▶ _REQUIRED ACTION_
Whenever a line below holds the word "resolution", copy that line.

========================================================================

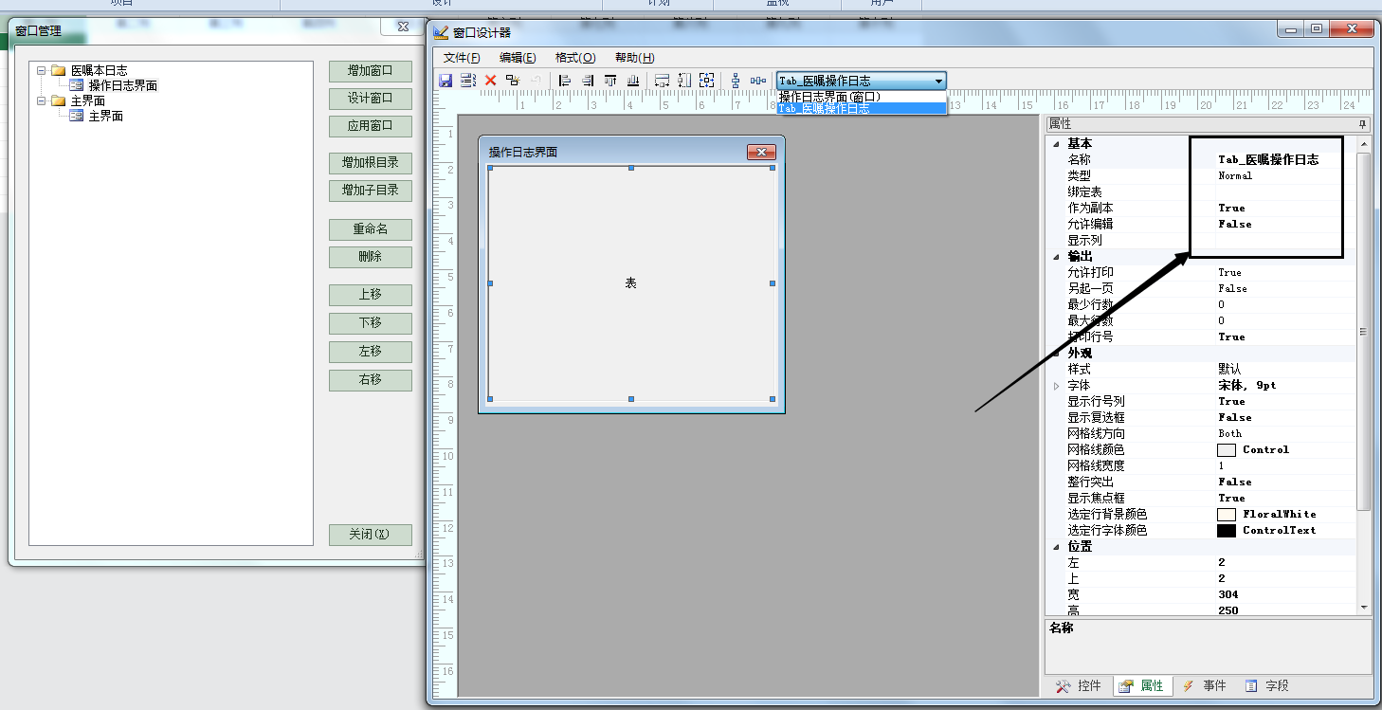Switch to the 事件 tab
Viewport: 1382px width, 710px height.
pyautogui.click(x=1204, y=685)
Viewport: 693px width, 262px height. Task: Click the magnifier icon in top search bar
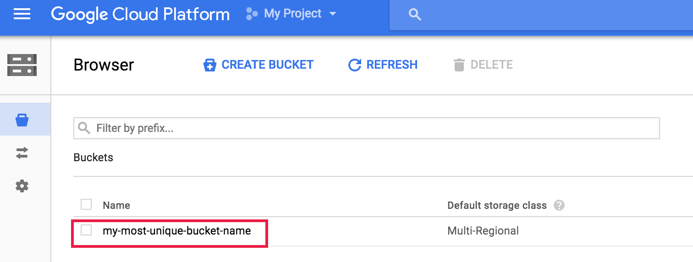[415, 15]
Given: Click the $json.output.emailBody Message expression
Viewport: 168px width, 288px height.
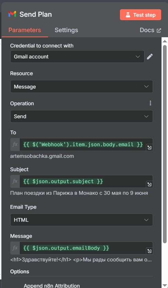Looking at the screenshot, I should (x=66, y=248).
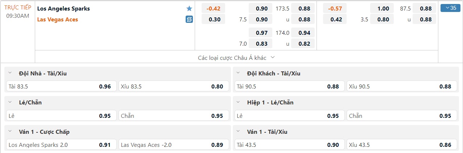463x153 pixels.
Task: Expand the 35 more markets button
Action: tap(450, 8)
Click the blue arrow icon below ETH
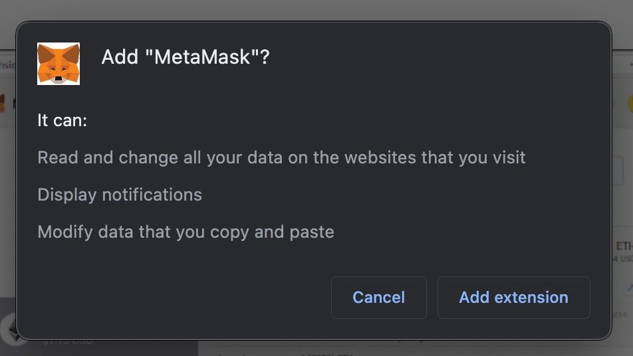The image size is (633, 356). [x=630, y=287]
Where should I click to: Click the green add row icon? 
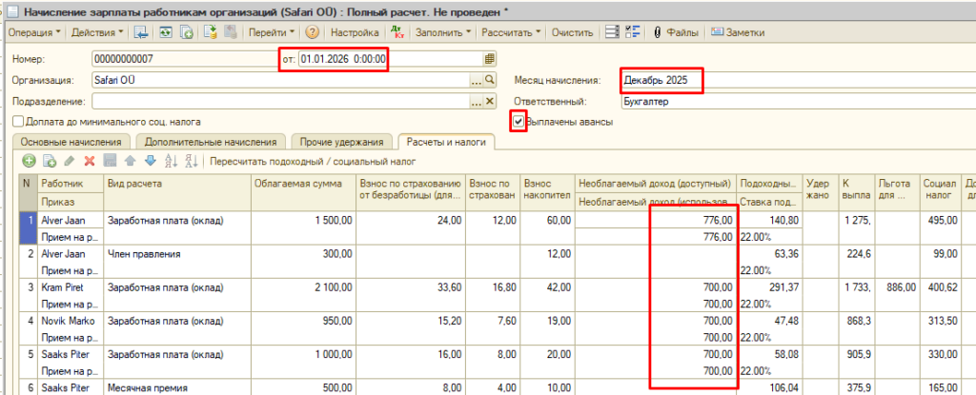click(x=29, y=162)
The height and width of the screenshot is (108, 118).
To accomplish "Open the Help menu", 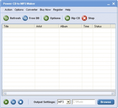I will point(68,10).
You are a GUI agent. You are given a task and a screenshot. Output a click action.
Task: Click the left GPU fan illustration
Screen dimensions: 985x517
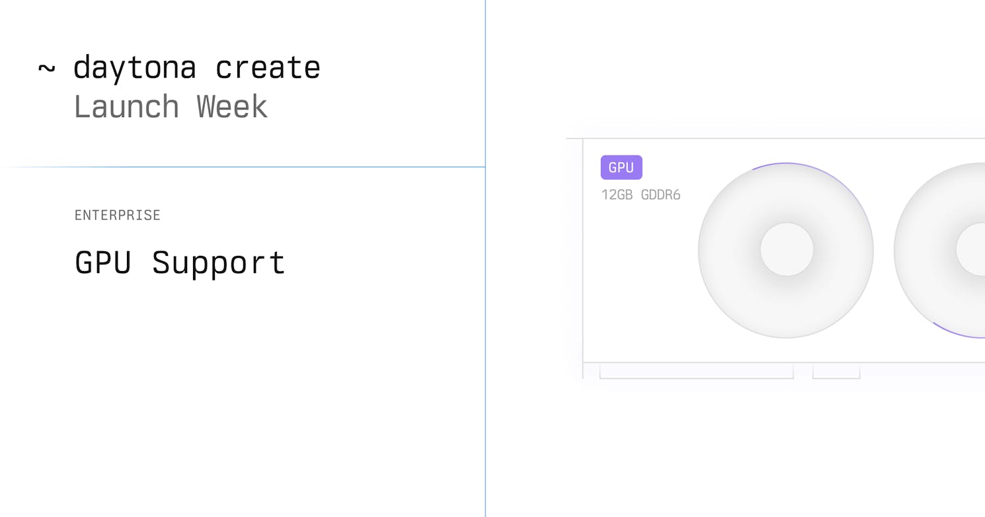coord(786,250)
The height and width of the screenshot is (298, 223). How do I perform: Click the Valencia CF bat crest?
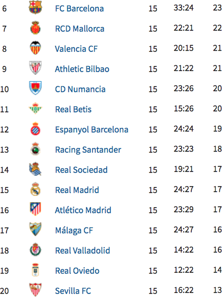(x=36, y=48)
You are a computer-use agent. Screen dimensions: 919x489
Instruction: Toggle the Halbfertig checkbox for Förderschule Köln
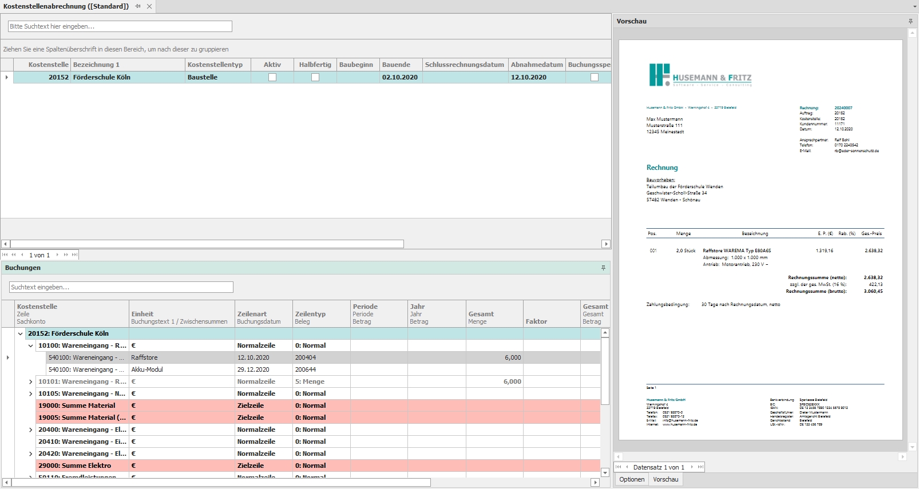pos(315,77)
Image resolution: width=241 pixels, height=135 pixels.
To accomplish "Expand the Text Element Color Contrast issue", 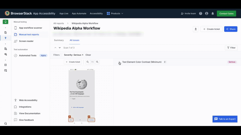I will (x=119, y=62).
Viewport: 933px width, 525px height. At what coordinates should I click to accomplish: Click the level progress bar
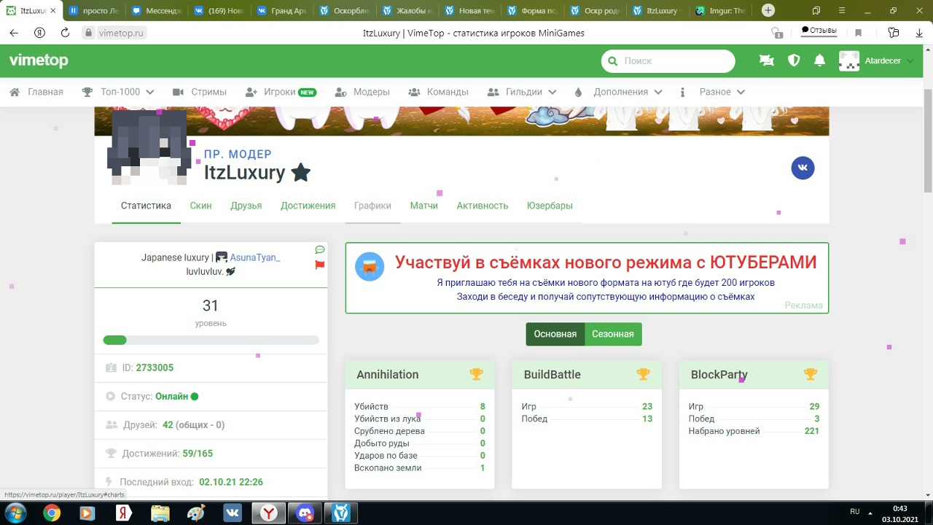(211, 340)
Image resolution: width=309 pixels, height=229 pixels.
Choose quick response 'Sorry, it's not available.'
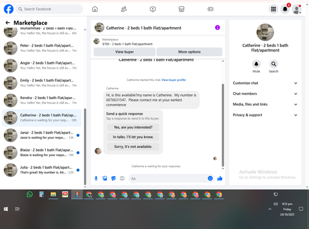[133, 147]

========================================================================

▶ _FINISHED EXERCISE_
Image resolution: width=241 pixels, height=135 pixels.
Image resolution: width=309 pixels, height=229 pixels.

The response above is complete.